Extracted data:
***
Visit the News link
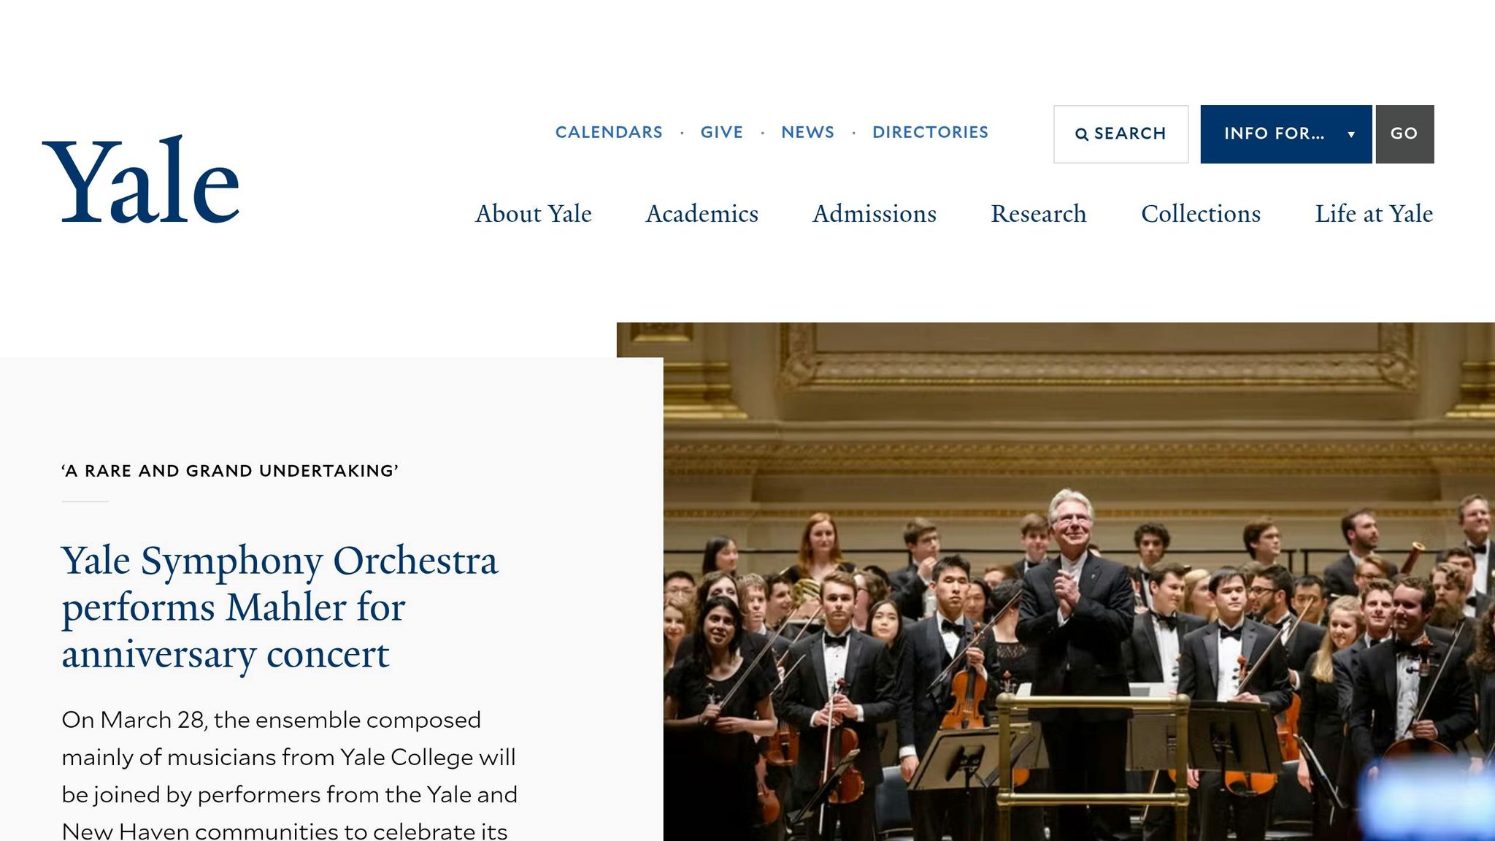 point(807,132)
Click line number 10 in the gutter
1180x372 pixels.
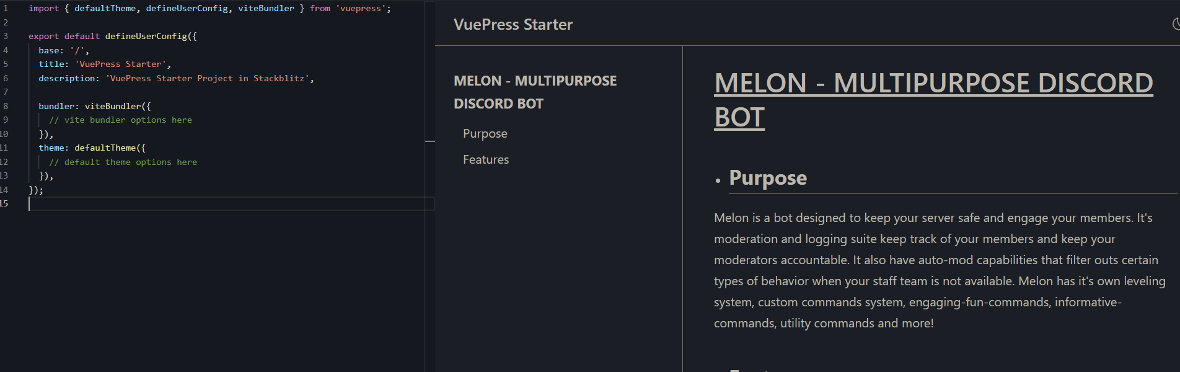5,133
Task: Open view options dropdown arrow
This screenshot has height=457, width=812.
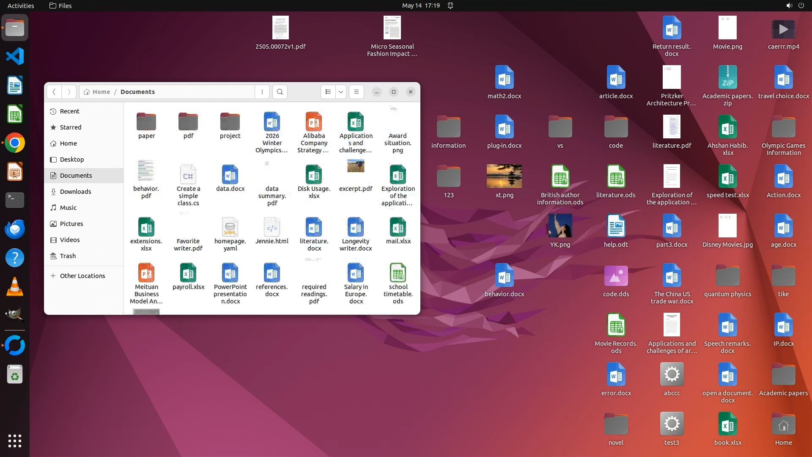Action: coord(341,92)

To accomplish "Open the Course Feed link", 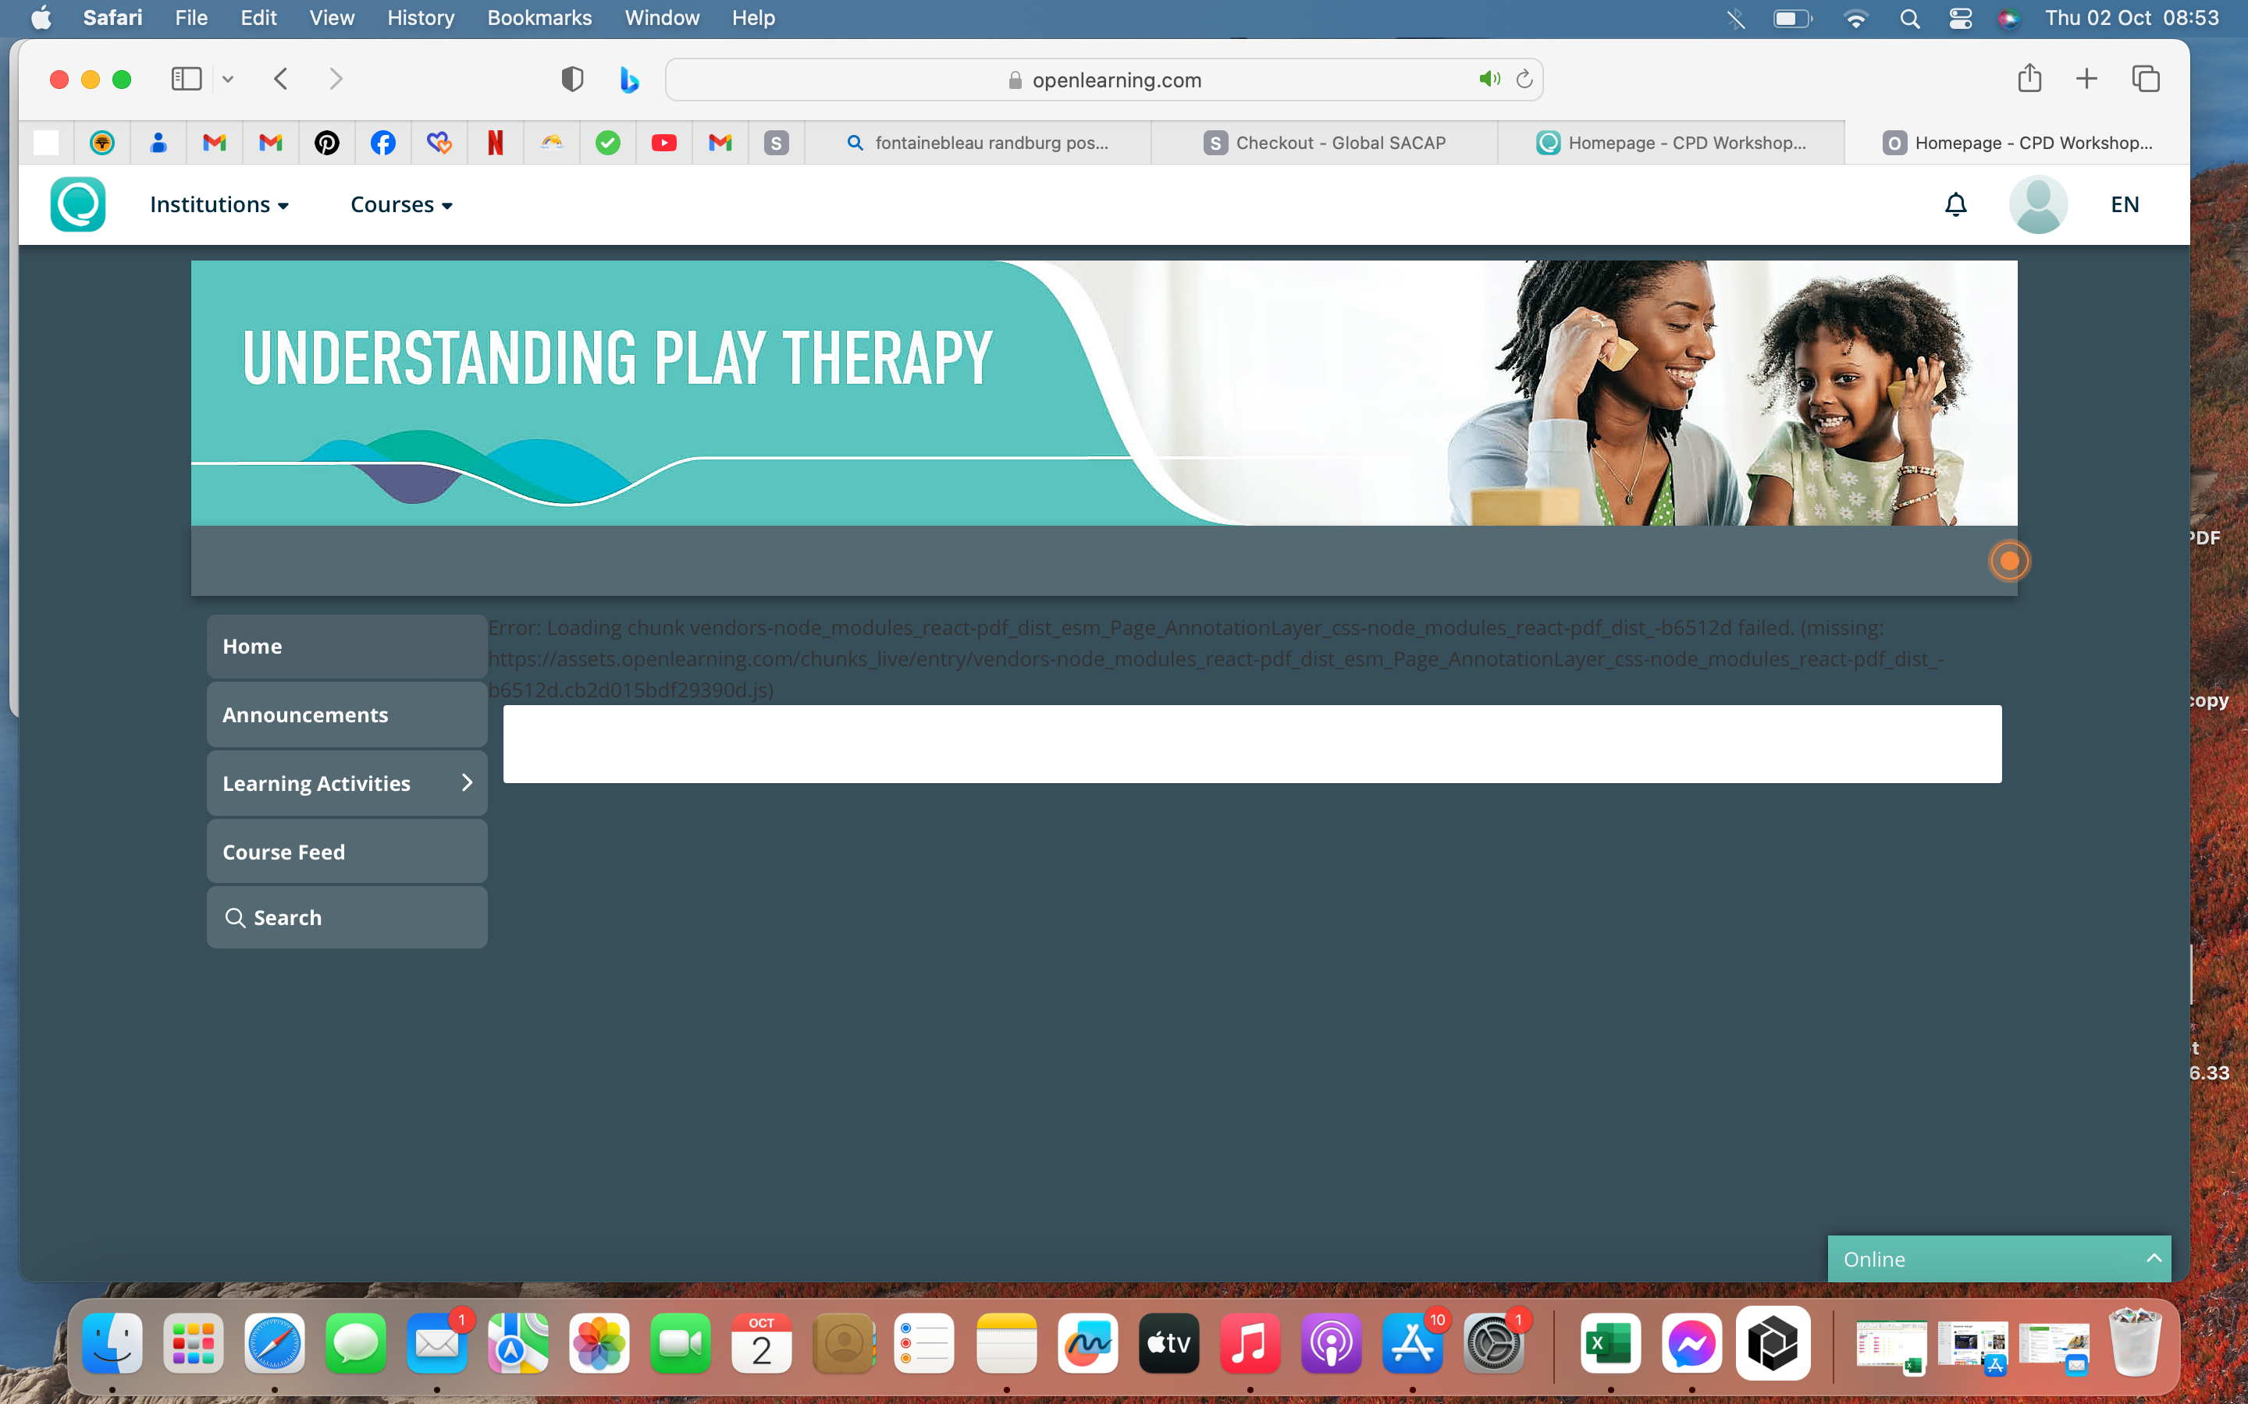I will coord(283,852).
***
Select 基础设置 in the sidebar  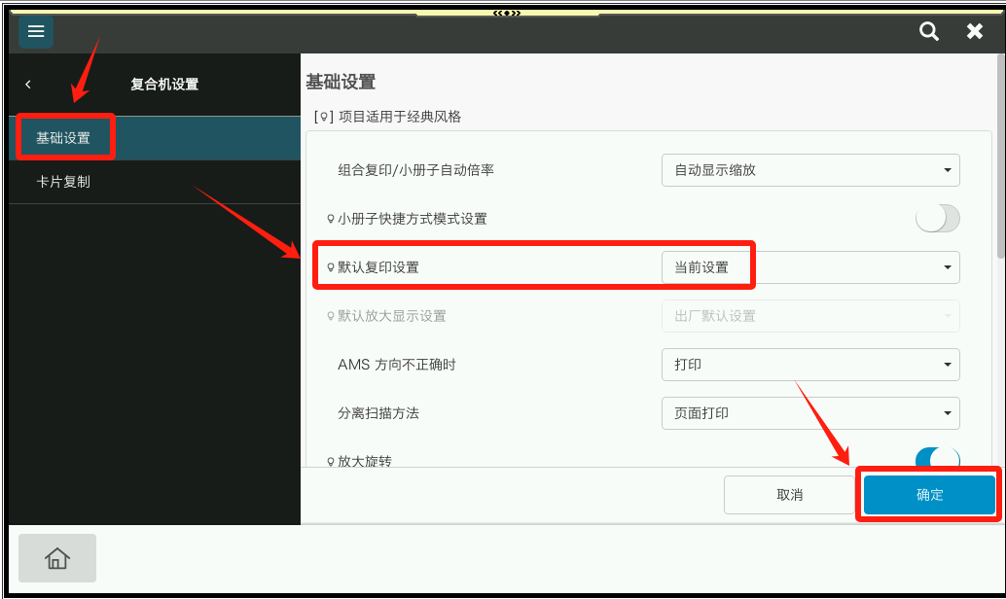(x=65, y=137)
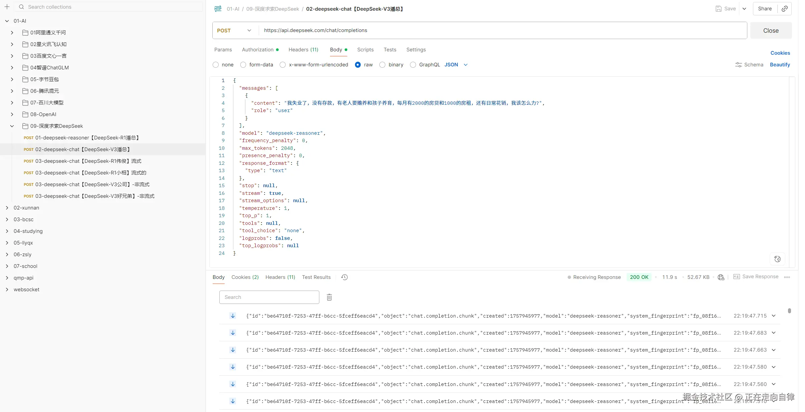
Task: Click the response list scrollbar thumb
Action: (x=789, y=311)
***
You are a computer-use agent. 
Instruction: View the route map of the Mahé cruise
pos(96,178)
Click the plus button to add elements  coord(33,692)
***
Brief: Please copy each row above that contains the string "Task". Case counts.

In response:
Task: Open view options dropdown arrow
Task: Click the response list scrollbar thumb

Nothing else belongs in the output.